Given request:
Turn everything in the data from the line containing "Click teal square icon beside policy 5545464" down to the line containing "will pyautogui.click(x=690, y=222)." into a JSON list of strings, with one string per line and no blank lines.

(Target pointing data)
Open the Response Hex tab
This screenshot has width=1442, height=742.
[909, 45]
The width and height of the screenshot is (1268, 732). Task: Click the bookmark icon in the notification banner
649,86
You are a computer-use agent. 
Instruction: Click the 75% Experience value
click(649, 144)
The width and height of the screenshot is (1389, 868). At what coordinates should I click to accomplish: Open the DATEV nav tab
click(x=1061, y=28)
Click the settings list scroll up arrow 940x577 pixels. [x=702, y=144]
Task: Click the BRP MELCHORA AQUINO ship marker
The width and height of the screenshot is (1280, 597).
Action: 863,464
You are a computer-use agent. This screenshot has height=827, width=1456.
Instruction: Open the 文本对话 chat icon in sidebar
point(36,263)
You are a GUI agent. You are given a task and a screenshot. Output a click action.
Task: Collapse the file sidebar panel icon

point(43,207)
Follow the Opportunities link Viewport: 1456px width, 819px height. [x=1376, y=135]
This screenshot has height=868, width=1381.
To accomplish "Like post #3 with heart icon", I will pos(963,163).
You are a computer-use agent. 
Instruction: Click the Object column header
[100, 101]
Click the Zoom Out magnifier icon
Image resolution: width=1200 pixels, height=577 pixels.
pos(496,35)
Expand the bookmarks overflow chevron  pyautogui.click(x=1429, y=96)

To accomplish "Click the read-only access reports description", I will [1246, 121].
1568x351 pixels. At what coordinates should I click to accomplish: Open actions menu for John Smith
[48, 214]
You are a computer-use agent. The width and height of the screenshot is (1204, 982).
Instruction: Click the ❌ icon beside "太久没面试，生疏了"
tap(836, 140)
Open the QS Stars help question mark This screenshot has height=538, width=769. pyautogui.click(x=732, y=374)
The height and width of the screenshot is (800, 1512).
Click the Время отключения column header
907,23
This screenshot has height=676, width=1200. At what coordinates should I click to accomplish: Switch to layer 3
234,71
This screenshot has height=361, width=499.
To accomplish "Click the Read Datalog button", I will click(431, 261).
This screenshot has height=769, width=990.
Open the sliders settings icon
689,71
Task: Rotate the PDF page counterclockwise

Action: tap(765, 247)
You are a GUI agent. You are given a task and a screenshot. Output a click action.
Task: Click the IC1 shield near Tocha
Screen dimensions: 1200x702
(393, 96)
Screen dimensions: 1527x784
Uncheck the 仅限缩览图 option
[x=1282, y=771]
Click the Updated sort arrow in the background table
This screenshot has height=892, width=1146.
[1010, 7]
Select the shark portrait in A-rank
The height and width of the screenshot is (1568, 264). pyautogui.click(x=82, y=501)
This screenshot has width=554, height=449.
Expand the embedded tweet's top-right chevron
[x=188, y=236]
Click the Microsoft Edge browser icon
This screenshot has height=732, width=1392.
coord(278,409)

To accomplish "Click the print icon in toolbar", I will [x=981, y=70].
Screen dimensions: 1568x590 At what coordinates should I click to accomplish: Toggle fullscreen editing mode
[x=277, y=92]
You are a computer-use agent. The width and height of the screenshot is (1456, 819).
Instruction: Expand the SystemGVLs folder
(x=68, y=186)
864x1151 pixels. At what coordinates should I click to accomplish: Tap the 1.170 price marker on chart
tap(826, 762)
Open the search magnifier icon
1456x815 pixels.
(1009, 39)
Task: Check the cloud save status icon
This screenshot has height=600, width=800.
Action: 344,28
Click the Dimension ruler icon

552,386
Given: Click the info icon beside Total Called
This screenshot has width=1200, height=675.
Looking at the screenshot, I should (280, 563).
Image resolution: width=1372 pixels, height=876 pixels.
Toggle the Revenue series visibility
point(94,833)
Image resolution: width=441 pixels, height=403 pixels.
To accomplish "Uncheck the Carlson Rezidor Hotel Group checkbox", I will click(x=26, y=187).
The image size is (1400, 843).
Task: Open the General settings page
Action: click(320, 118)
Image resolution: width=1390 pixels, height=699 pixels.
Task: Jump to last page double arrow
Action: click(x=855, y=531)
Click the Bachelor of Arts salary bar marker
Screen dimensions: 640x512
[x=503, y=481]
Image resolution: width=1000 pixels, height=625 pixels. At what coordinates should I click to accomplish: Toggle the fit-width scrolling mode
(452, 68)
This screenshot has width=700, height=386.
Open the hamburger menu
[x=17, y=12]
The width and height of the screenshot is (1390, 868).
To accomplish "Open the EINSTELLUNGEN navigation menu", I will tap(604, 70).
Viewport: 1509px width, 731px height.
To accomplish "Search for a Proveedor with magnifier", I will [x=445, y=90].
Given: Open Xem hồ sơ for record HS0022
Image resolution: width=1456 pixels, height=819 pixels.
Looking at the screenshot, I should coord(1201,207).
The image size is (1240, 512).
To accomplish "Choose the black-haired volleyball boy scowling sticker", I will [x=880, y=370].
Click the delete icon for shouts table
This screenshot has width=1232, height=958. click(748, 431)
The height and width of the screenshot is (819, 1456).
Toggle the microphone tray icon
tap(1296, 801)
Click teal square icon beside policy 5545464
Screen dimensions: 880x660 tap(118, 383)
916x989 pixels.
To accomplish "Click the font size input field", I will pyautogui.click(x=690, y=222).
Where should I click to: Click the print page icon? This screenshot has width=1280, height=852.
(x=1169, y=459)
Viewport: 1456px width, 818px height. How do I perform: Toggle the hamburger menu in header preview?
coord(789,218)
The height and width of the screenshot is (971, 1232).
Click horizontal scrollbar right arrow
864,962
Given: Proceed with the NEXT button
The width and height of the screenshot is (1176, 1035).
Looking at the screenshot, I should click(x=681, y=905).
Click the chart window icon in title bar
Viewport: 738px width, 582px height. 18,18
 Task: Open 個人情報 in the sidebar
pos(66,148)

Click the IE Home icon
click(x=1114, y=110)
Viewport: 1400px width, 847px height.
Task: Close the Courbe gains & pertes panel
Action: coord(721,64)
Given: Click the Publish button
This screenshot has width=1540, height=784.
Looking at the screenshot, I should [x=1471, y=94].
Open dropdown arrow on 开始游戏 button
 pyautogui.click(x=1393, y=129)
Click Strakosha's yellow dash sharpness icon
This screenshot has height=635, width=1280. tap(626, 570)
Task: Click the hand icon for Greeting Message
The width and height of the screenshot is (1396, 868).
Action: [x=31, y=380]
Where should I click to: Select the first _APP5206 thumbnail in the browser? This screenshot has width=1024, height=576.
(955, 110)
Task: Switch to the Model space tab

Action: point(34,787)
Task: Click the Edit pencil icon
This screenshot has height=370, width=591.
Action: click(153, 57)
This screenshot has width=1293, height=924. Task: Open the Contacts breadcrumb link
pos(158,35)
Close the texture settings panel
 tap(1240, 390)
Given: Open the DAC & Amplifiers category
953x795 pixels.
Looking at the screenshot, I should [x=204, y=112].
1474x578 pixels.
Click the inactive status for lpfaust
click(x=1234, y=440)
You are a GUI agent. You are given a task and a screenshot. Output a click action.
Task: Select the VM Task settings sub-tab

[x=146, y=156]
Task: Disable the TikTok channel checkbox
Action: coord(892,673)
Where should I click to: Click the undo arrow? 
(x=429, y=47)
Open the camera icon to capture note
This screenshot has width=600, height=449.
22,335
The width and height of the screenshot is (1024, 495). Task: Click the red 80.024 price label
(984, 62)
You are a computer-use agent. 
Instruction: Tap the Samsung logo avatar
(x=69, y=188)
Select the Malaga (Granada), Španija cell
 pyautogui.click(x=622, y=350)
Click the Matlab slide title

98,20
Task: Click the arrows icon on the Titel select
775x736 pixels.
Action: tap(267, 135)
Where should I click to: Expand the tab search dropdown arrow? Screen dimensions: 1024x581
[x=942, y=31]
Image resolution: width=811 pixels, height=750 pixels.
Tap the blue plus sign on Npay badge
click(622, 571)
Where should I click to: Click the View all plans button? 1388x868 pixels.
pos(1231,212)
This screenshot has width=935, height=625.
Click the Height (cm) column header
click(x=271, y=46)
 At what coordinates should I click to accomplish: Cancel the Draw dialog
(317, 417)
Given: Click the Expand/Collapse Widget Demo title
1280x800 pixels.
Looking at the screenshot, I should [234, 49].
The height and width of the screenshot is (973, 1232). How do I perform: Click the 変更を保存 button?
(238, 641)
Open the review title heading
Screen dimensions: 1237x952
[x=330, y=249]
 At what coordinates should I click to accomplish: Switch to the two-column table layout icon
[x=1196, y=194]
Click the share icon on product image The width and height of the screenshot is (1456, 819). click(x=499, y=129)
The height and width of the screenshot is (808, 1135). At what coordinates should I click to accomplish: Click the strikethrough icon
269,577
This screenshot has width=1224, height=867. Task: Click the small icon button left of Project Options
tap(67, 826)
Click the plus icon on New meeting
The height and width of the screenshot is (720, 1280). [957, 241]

Correct result:
[
  "Click teal square icon beside policy 5545464",
  "Screen dimensions: 880x660 tap(118, 383)",
  "916x989 pixels.",
  "To accomplish \"Click the font size input field\", I will pyautogui.click(x=690, y=222)."
]